Mizzou At the Semester
(St. Louis, MO) – The spring semester just started, and the Missouri Tigers are already struggling to make the grade.
Saturday afternoon’s home date vs. Tennessee ostensibly provided a good opportunity to reverse fortunes in the SEC classroom. But a string of empty possessions down the stretch, coupled with the Volunteers’ stout zone defense, ultimately conspired against Kim Anderson’s crew in a 59-51 defeat.
While by no means the utter disaster that recently unfolded in Lexington, it was yet another failed assignment. And the toll being taken on the program is impossible to ignore.
The Tigers (7-10) now possess their worst record through 17 games since 1978-79. That bunch, which featured Larry Drew, Steve Wallace, Curtis Berry, rallied to finish 8-6 in Big 8 action.
Don’t necessarily expect a comparable late-season surge from the current roster wearing black and gold. Even the typically amiable man at the helm sounded despondent over the weekend.

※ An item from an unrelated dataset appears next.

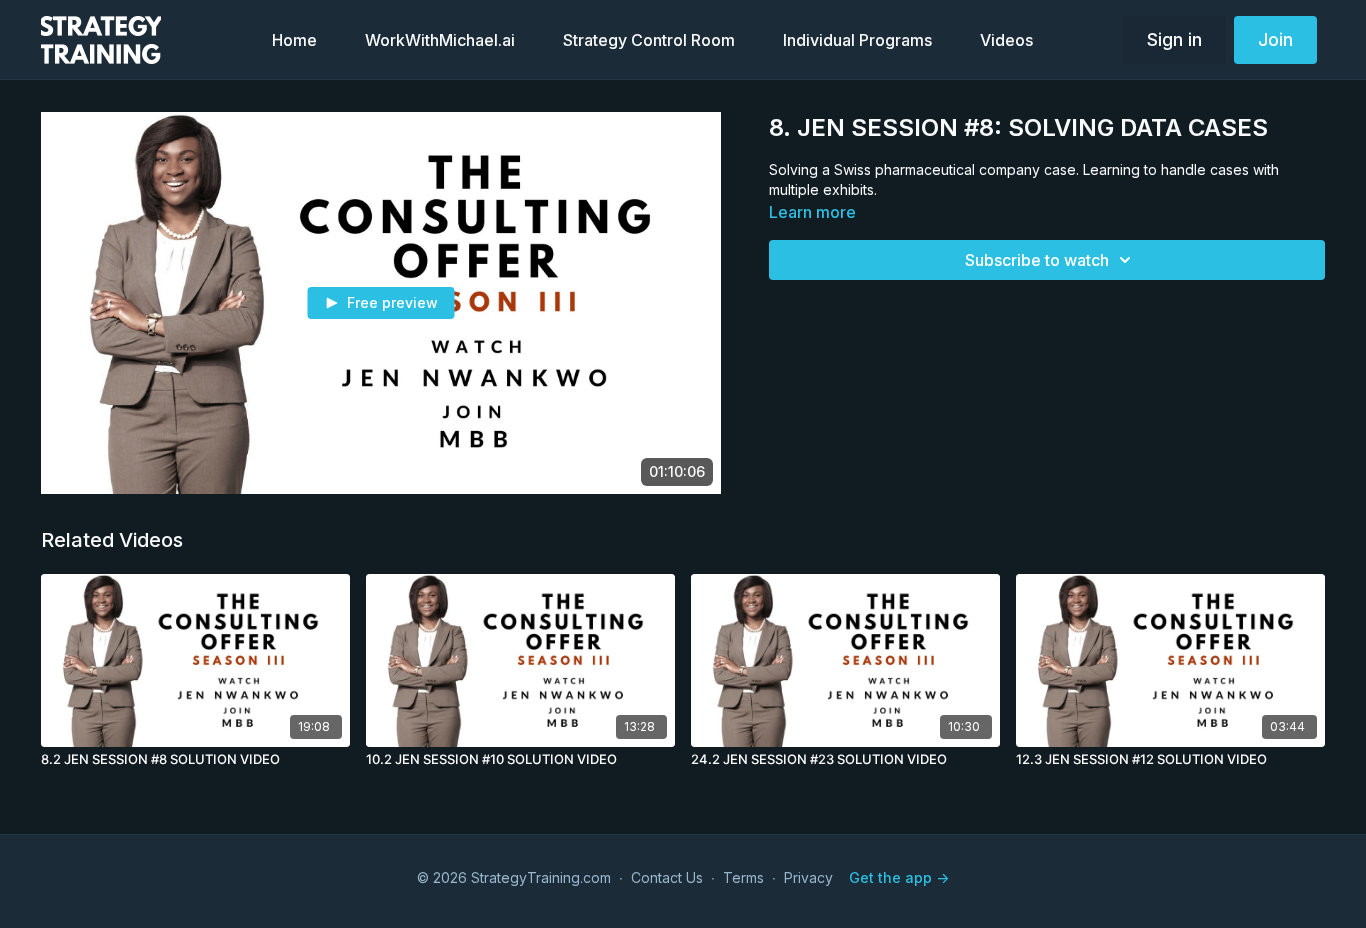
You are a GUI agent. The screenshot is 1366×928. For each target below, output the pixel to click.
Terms (743, 877)
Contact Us (667, 877)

“I said a few weeks ago this team needs something good to happen,” Anderson said following MU’s third straight loss. “We beat LSU and now we’re in a rut again.”
That overtime victory over Johnny Jones’ Tigers seems dreadfully long ago, indeed, especially considering the subsequent flops. Rather than use its league-opening triumph on January 8 as a stepping stone toward bigger and better developments, Missouri has reverted to the inconsistency that defined a maddening nonconference schedule. Seizing a sizable second-half lead at Auburn, only to collapse in the waning moments, cannot happen. Getting throttled by 49 points, regardless of Kentucky’s preposterous talent, is unacceptable.
Then there’s the equally troubling instance of dropping a wholly winnable affair in Columbia. Mizzou absolutely came apart at the seams when the Vols truly hunkered down defensively, with freshman Tramaine Isabell committing two costly turnovers during the game’s most critical sequence.
“I thought we handled the press until the end, which is exactly what it’s designed to do,” Anderson said. “You can’t pick the ball up at halfcourt because they’re just going to swarm you. And that’s what they did.”
Well before Isabell’s miscues, though, the vexing plays outnumbered the positive ones. Namon Wright risked negating his team-high 13 points by jacking up several ill-advised shots from behind the arc. The Tigers looked timid inside, attempting a mere six free throws. Montaque Gill-Caesar never established a rhythm in his return from back spasms.
Worse still, the squad’s leading scorer went missing for a prolonged period. Jonathan Williams III mustered nary a bucket in the second half as Tennessee iced the contest. According to the head coach, however, the sophomore power forward had precious little control over what transpired.
“We talked about it in the huddle: J3 is open,” Anderson said. “We’ve got to get him the ball. But, you know, I’m not out there playing either. We needed to get inside and we didn’t.”
Mizzou frankly needs countless things right now, beginning with better habits in practice throughout the week. Anderson continues to bemoan this group’s lack of readiness. Poor focus earned Isabell a place on the pine, in fact, for the first 35 minutes vs. the Volunteers.
Fans and pundits alike must ponder the inevitable question: When might the message finally take effect? Frank Haith encountered similar issues in his last year on the job. Nonetheless, Jordan Clarkson and Jabari Brown kept matters reasonably afloat. At the very least, their superior talent allowed the Tigers to remain amid a complete chemistry breakdown.
Anderson doesn’t boast such blue-chip talent. His refreshingly simple tenets – offensive balance and tenacious D – almost belong to a bygone era, suiting every skill level. The teachings just haven’t translated into results thus far.
Ready or not, though, MU’s next exam comes Wednesday at 11-5 Texas A&M. It’s anybody’s guess as to whether the Tigers’ plentiful youth will revolt once again or start enacting a serious study plan.